» ÉNONCÉ: Extrayez mot pour mot de l'article sur armasuisse le passage allant de "Certains considèrent déjà" jusqu'à "est tout autre.".

» EXTRAIT FOURNI:
= = =

Certains considèrent déjà que la Suisse a violé sa neutralité historique en reprenant les sanctions européennes contre la Russie. Pour l'UDC, la Confédération est même partie en guerre. Si l'on se penche sur le traitement des requêtes reçues par l'Office fédéral de l'armement, armasuisse, la situation est tout autre.

Depuis le début de l'agression de l'Ukraine par la Russie, l'Office fédéral de l'armement a reçu des dizaines de demandes de matériel de protection. Le désespoir provoqué par l'opération militaire brutale du président russe Vladimir Poutine se reflète dans les prises de contact avec les employés de la Confédération. Des dizaines de demandes ont été formulées pour des casques à destination de l'unité de pompiers d'une ville ukrainienne, des gilets de protection pour les collaborateurs d'un groupe suisse, ou encore des produits de premiers secours pour des proches.

Armasuisse ne peut pas aider

Toutes ces requêtes ont été refusées. La cause: la loi sur le matériel de guerre. Contacté par le SonntagsBlick, le porte-parole d'armasuisse, Kaj-Gunnar Sievert, confirme ces informations: «Jusqu'à présent, nous avons reçu une cinquantaine de demandes par téléphone et par e-mail», fait-il savoir.

= = =

» DONNÉES FOURNIES:
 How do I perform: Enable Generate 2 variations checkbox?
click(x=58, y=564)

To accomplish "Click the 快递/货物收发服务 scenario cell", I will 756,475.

= = =

» RÉPONSE CORRECTE:
Certains considèrent déjà que la Suisse a violé sa neutralité historique en reprenant les sanctions européennes contre la Russie. Pour l'UDC, la Confédération est même partie en guerre. Si l'on se penche sur le traitement des requêtes reçues par l'Office fédéral de l'armement, armasuisse, la situation est tout autre.